A Health Protection Agency study identified 6,753 cases of falciparum malaria diagnosed in the country between 2002 and 2006.

This is a 30% increase over 15 years, reports the British Medical Journal.

Experts said many of the cases arose from visits to west Africa made by people visiting relatives and friends.

There is a prevailing myth that travellers who were born in a malaria-endemic country such as Africa have some 'natural' immunity to malaria and this is simply not the case Professor Peter ChiodiniHPA

Malaria is spread by mosquitoes carrying the plasmodium parasite, and can take weeks or months to emerge after the bite itself.

Travel to areas where malaria is endemic has increased sharply in the past two decades, from just under 600,000 visits in 1987, to 2.6 million in 2004.

The HPA study looked at the origins of 39,300 cases of malaria diagnosed in the UK between 1987 and 2006, 20,488 of which were in UK residents coming back from trips abroad, rather than travellers from other countries falling ill during a UK visit.

Many were less dangerous forms of the disease, but nearly 25,000 of the 39,000 were caused by the plasmodium falciparum parasite.

This version is far more likely to prove fatal, and there was a total of 183 deaths.

Plasmodium falciparum is most likely to be contracted in sub-Saharan and west African countries, and about half of those contracting the illness were visiting friends and family in countries such as Nigeria and Ghana.

Only two-fifths of the UK travellers had made any effort to prevent the disease by taking prophylaxis drugs before or during their trip, particularly those born in or with family ties to malaria-endemic areas.

Travel medicine advice is freely available at GP surgeries, and specialist travel medicine clinics in the UK's bigger cities.

Myth-busting

Professor Peter Chiodini, head of the HPA's Malaria Reference Laboratory, said: "There is a prevailing myth that travellers who were born in a malaria-endemic country such as Africa have some 'natural' immunity to malaria and this is simply not the case.
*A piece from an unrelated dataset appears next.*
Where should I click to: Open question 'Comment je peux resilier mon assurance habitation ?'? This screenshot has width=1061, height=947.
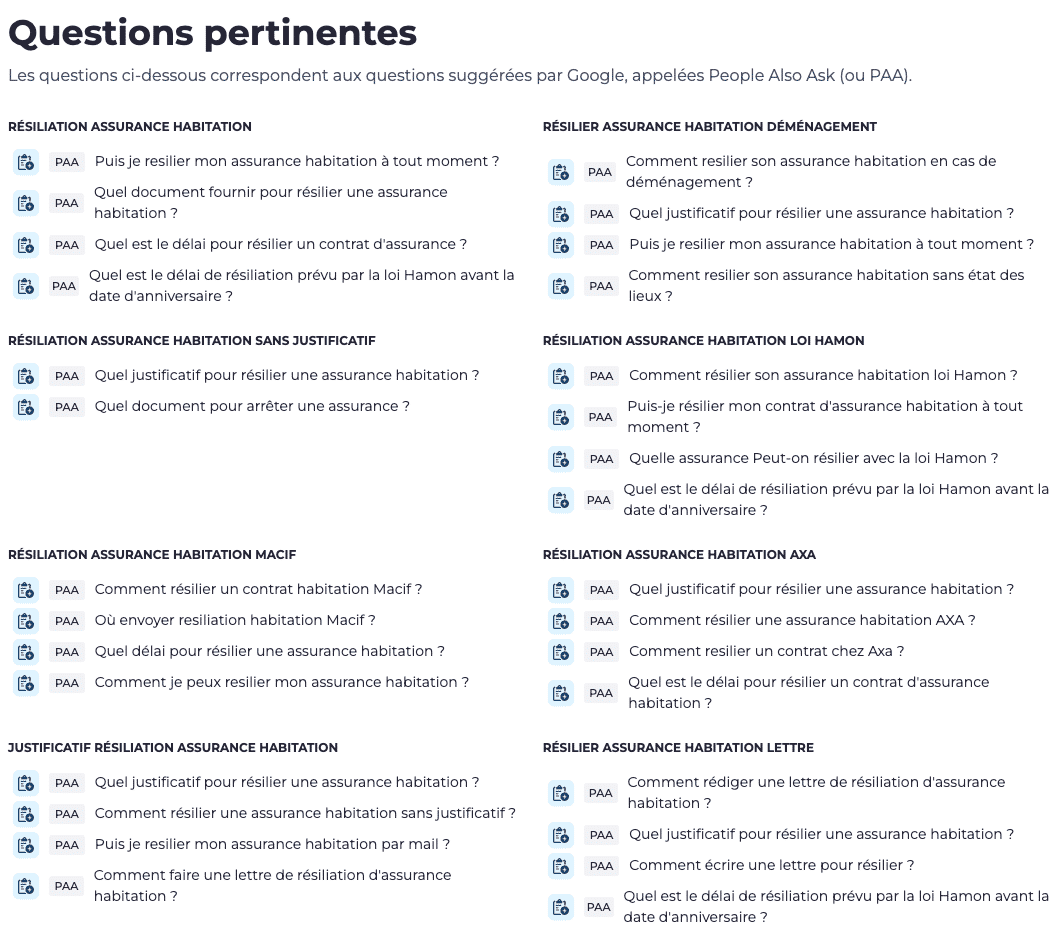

"Like all other people who go to Africa and Asia they need to make sure they take their anti-malaria drugs and follow the guidelines that are there to protect everyone."

Dr Jane Zuckerman, from the Royal Free and University College Medical School, and director of the World Health Organisation collaborating centre for reference, research, and training in travel medicine, said that it was important to get the message about malaria to all UK travellers.

She said: "It may be possible, in some communities, to use religious leaders to communicate this, as this can be very effective."